John Woolman’s simple statement in A Word of Remembrance and Caution to the Rich (1793) may serve as a beginning for all consideration of stewardship: “As Christians, all we possess is the gift of God, and in the distribution of it we act as his stewards; it becomes us therefore to act agreeably to that divine wisdom which he graciously gives to his servants.”The principle of stewardship thus applies to all that we have and are, as individuals, as members of groups, and as inhabitants of the earth. As individuals, we are obliged to use our time, our various abilities, our strength, our money, our material possessions, and other resources in a spirit of love, aware that we hold these gifts in trust, and are responsible to use them in the Light. As Friends, and as members of other groups, we seek to apply the same spirit to the use and contribution of our corporate resources. As people, we are obliged to cherish the earth and to protect all its resources in a spirit of humble stewardship, committed to the right sharing of these resources among people everywhere.

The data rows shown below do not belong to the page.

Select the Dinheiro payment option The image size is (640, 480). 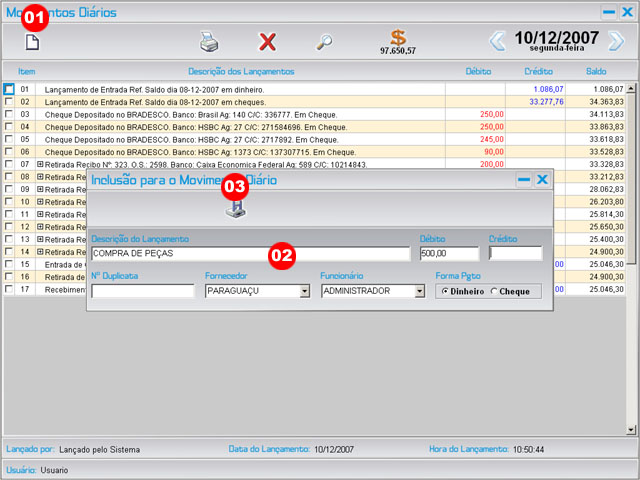pyautogui.click(x=445, y=291)

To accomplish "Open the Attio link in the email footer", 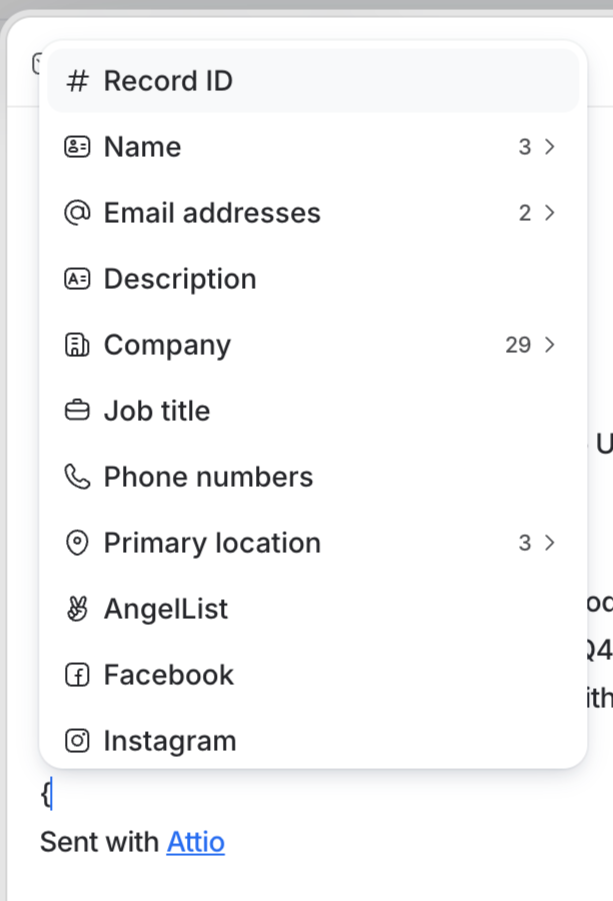I will coord(196,842).
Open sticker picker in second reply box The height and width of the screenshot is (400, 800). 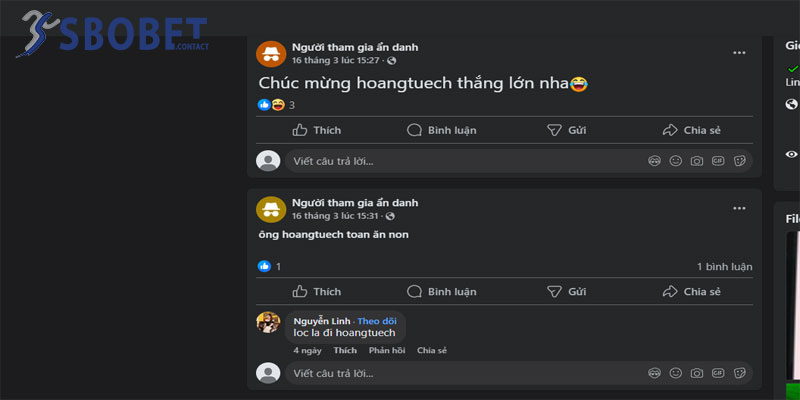[x=739, y=373]
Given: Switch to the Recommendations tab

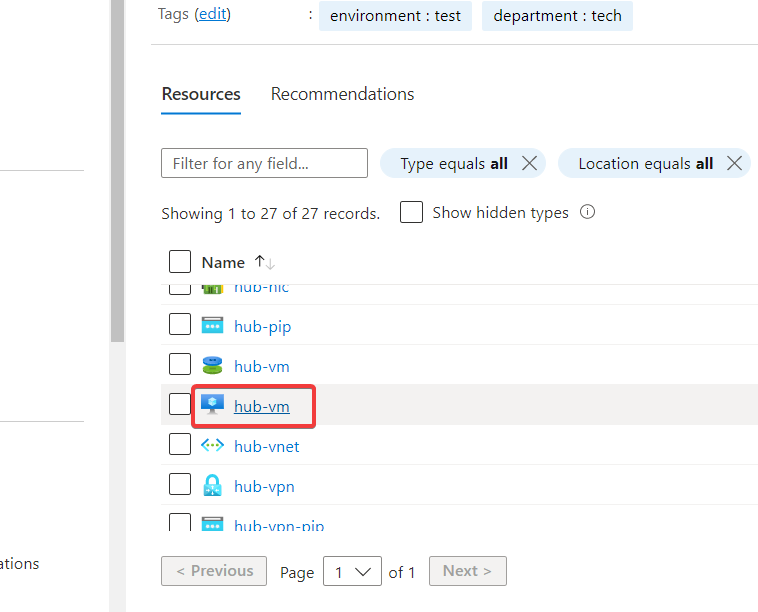Looking at the screenshot, I should (342, 94).
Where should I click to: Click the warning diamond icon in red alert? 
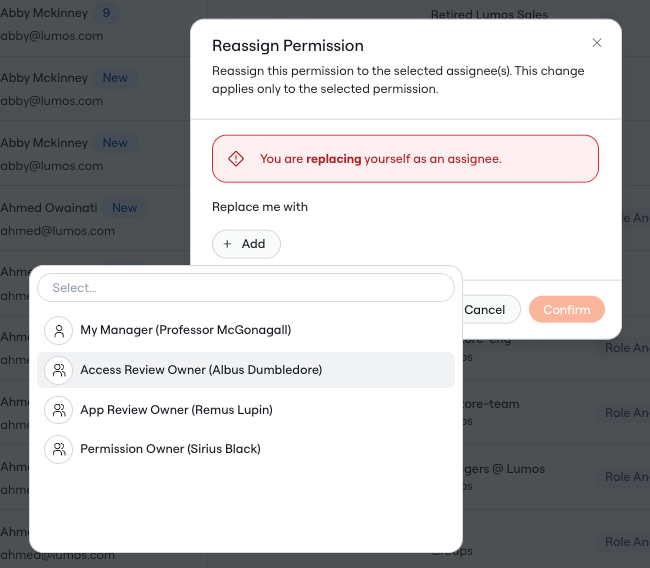point(236,159)
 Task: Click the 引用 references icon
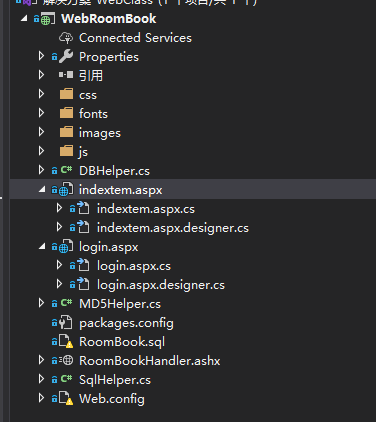click(x=66, y=75)
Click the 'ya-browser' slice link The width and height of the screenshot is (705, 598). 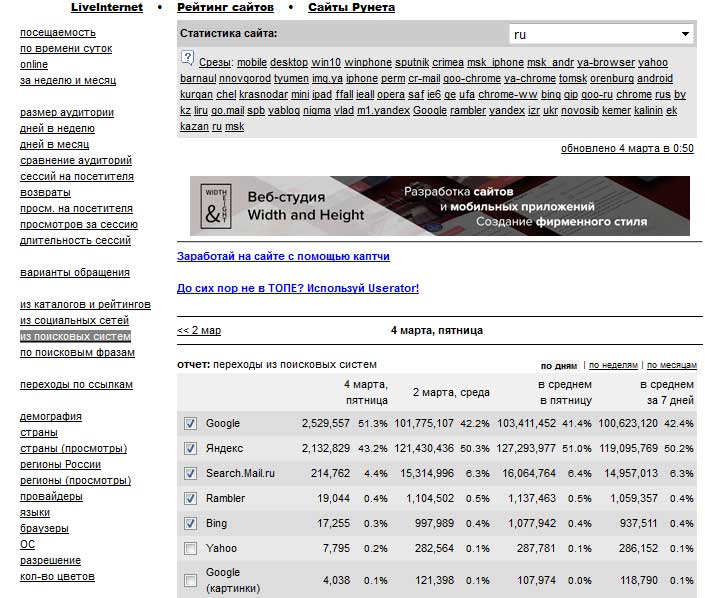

“To turn all we possess into the channel of universal love becomes the business of our lives”–this, in the words of Woolman, is the meaning of Quaker stewardship.
Do we regard our time, talents, energy, money, material possessions, and other resources as gifts from God, to be held in trust and shared according to the Light we are given? How do we express this conviction?
What are we doing as individuals and as a Meeting to use and thereby perfect our gifts? How do we encourage others to use theirs?
How do we exercise our respect for the balance of nature? Are we careful to avoid poisoning the land, air, and sea and to use the world’s resources with care and consideration for future generations and with respect for all life?
In what other ways do we carry out our commitment to stewardship?